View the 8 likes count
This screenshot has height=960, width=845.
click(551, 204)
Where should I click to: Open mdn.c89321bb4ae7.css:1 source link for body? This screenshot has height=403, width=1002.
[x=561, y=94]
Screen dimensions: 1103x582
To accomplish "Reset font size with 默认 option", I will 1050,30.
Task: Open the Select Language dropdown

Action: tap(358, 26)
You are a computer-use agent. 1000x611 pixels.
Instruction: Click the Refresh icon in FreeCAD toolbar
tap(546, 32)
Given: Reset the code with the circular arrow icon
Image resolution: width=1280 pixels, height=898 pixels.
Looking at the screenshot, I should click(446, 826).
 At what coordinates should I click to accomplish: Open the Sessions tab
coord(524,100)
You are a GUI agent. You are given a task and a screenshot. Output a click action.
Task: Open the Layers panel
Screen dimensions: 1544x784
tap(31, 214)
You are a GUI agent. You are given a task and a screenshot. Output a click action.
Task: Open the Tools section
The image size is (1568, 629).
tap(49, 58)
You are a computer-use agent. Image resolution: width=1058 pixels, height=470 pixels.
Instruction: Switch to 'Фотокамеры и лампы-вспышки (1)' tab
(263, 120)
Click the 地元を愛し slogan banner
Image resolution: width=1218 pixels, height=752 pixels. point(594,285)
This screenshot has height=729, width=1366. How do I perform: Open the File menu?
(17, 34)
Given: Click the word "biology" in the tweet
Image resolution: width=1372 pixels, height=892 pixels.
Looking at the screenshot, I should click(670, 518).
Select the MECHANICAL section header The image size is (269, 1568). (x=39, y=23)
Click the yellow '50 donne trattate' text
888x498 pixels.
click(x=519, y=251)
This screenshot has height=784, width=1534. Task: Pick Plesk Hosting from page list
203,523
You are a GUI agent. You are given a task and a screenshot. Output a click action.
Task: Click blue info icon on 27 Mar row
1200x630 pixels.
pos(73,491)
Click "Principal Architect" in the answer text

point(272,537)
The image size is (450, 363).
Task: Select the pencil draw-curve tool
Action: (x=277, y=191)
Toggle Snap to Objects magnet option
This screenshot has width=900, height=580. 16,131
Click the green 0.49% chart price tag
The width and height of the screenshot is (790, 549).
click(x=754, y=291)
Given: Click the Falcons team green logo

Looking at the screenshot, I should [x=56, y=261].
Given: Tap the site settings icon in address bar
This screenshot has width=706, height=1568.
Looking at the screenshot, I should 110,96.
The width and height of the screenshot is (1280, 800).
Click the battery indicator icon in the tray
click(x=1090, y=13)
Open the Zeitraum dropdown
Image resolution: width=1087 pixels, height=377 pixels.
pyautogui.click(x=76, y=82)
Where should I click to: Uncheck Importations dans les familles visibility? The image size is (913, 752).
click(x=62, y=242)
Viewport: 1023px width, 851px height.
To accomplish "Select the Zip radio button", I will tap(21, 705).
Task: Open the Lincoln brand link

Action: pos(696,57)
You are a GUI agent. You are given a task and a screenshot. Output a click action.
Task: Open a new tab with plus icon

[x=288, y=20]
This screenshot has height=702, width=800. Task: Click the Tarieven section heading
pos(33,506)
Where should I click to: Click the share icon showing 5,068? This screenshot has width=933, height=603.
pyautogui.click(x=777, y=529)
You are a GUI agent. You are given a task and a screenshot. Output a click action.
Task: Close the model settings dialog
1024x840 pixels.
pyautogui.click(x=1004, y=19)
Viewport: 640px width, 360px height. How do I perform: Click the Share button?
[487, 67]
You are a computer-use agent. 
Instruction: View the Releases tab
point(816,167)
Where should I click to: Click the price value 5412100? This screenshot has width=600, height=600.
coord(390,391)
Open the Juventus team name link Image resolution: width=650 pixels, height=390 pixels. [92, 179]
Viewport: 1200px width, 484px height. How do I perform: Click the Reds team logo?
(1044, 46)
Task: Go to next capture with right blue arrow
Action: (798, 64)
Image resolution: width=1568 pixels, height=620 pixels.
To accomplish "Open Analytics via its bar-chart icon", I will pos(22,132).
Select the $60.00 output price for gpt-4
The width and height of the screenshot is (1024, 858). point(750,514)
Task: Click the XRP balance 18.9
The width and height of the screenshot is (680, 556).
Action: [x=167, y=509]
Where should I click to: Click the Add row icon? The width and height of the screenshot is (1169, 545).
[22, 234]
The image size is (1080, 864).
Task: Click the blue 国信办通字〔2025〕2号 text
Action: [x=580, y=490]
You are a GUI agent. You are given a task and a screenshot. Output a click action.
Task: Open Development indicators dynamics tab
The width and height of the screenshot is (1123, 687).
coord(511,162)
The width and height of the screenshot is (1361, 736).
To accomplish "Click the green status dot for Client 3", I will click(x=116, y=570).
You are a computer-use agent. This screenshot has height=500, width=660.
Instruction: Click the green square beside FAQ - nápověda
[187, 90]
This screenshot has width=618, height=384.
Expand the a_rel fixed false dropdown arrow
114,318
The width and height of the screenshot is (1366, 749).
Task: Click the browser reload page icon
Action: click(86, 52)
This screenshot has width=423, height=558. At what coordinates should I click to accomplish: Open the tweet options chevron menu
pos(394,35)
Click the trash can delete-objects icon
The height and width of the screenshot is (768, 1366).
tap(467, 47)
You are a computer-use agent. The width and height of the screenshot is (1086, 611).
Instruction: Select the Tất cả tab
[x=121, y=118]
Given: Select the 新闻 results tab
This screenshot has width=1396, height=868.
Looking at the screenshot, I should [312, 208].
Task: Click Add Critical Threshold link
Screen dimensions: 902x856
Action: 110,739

Problem details:
Once the line containing "The width and height of the screenshot is (1361, 736)." is found, print it and every line after it through the end of the listing, exactly and alone.

Exercise answer:
The width and height of the screenshot is (1361, 736).
To accomplish "Click the green status dot for Client 3", I will click(x=116, y=570).
You are a computer-use agent. This screenshot has height=500, width=660.
Instruction: Click the green square beside FAQ - nápověda
[187, 90]
This screenshot has width=618, height=384.
Expand the a_rel fixed false dropdown arrow
114,318
The width and height of the screenshot is (1366, 749).
Task: Click the browser reload page icon
Action: click(86, 52)
This screenshot has width=423, height=558. At what coordinates should I click to accomplish: Open the tweet options chevron menu
pos(394,35)
Click the trash can delete-objects icon
The height and width of the screenshot is (768, 1366).
tap(467, 47)
You are a computer-use agent. The width and height of the screenshot is (1086, 611).
Instruction: Select the Tất cả tab
[x=121, y=118]
Given: Select the 新闻 results tab
This screenshot has width=1396, height=868.
Looking at the screenshot, I should [312, 208].
Task: Click Add Critical Threshold link
Screen dimensions: 902x856
Action: 110,739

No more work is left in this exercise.